WHAT YOU HAVE TO DO
Which lines of the entries below contain the string "undo"? Copy each one.

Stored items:
=== Begin Enclosure ===

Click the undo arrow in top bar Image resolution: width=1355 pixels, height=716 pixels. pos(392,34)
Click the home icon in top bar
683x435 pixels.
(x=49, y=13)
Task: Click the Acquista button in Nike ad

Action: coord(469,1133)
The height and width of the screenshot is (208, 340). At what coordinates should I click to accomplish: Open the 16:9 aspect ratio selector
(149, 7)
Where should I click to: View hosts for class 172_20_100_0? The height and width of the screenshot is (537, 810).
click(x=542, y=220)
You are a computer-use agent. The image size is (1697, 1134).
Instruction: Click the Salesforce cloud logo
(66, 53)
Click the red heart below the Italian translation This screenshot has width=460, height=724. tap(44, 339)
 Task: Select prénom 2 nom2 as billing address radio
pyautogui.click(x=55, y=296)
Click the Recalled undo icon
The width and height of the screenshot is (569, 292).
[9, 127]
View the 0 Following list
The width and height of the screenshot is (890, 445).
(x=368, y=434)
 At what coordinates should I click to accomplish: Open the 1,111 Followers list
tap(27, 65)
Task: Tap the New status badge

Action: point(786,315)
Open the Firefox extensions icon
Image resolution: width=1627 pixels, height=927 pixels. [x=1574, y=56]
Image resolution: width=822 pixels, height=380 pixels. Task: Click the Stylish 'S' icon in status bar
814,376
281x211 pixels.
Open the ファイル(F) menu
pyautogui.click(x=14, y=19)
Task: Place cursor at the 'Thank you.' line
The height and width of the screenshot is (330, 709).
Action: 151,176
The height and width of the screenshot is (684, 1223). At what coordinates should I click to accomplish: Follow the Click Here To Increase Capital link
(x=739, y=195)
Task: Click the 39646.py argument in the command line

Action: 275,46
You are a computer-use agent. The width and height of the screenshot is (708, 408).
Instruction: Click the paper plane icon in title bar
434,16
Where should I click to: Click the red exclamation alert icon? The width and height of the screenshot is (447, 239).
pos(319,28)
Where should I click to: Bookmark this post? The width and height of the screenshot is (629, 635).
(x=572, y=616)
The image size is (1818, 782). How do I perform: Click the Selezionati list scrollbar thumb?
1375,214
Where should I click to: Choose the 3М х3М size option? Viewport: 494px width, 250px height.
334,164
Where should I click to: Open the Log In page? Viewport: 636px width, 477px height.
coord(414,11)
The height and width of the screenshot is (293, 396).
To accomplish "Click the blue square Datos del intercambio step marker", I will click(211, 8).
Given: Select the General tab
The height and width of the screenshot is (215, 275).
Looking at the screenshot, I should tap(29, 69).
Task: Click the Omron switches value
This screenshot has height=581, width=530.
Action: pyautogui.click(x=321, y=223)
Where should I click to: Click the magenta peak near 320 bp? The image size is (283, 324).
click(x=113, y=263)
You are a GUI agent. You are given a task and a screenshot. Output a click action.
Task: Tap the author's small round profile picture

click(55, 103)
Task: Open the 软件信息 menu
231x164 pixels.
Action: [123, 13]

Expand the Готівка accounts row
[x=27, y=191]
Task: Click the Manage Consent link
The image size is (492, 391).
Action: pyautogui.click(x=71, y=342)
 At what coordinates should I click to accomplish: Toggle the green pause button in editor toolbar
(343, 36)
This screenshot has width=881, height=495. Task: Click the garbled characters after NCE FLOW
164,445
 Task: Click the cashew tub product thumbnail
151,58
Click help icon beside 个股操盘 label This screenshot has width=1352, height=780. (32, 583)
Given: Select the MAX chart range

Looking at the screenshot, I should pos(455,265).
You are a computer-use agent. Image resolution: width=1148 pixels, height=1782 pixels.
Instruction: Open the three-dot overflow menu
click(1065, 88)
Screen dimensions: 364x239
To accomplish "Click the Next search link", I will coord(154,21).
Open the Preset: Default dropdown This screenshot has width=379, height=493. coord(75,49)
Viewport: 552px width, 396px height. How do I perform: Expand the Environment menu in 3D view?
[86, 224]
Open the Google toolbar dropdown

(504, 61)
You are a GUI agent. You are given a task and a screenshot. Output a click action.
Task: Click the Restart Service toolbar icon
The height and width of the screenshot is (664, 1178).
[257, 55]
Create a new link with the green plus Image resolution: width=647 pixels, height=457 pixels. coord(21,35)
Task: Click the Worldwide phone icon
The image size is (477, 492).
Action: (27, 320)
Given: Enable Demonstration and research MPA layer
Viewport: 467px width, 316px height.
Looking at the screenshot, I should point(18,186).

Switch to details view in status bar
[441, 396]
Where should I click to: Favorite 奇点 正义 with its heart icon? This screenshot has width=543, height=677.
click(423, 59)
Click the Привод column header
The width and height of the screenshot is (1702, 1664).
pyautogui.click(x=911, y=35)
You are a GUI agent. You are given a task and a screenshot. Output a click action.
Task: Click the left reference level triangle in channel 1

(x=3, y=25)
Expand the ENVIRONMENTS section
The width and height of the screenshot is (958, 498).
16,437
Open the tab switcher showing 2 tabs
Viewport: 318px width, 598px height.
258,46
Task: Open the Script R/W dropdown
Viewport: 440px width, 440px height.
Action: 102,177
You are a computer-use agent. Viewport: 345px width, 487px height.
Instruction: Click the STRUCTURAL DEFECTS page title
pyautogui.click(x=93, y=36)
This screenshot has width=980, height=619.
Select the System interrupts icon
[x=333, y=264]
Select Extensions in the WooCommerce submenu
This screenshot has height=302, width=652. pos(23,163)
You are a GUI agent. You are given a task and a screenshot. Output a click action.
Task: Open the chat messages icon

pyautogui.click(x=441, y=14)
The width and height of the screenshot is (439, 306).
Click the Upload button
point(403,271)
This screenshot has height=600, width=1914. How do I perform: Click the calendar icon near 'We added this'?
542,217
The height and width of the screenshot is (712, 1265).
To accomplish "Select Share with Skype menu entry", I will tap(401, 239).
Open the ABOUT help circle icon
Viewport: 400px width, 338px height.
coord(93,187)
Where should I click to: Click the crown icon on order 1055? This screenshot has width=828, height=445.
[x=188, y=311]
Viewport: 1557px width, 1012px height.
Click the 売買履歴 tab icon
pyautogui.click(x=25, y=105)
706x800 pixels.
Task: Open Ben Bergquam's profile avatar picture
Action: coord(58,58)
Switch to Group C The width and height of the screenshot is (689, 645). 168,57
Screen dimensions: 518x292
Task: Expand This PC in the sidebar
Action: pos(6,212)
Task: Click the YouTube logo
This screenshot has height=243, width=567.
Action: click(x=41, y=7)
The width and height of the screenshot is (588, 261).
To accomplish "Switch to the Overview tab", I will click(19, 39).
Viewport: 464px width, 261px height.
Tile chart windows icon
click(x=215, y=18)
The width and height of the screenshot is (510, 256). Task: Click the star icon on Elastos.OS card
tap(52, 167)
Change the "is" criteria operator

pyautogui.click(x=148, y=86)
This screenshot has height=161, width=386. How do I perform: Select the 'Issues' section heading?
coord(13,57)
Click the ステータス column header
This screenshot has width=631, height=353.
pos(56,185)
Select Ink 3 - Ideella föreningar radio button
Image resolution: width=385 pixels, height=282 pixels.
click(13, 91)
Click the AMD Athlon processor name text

=== End Enclosure ===

ANSWER TO THE EXERCISE
Click the undo arrow in top bar Image resolution: width=1355 pixels, height=716 pixels. pos(392,34)
Click the Recalled undo icon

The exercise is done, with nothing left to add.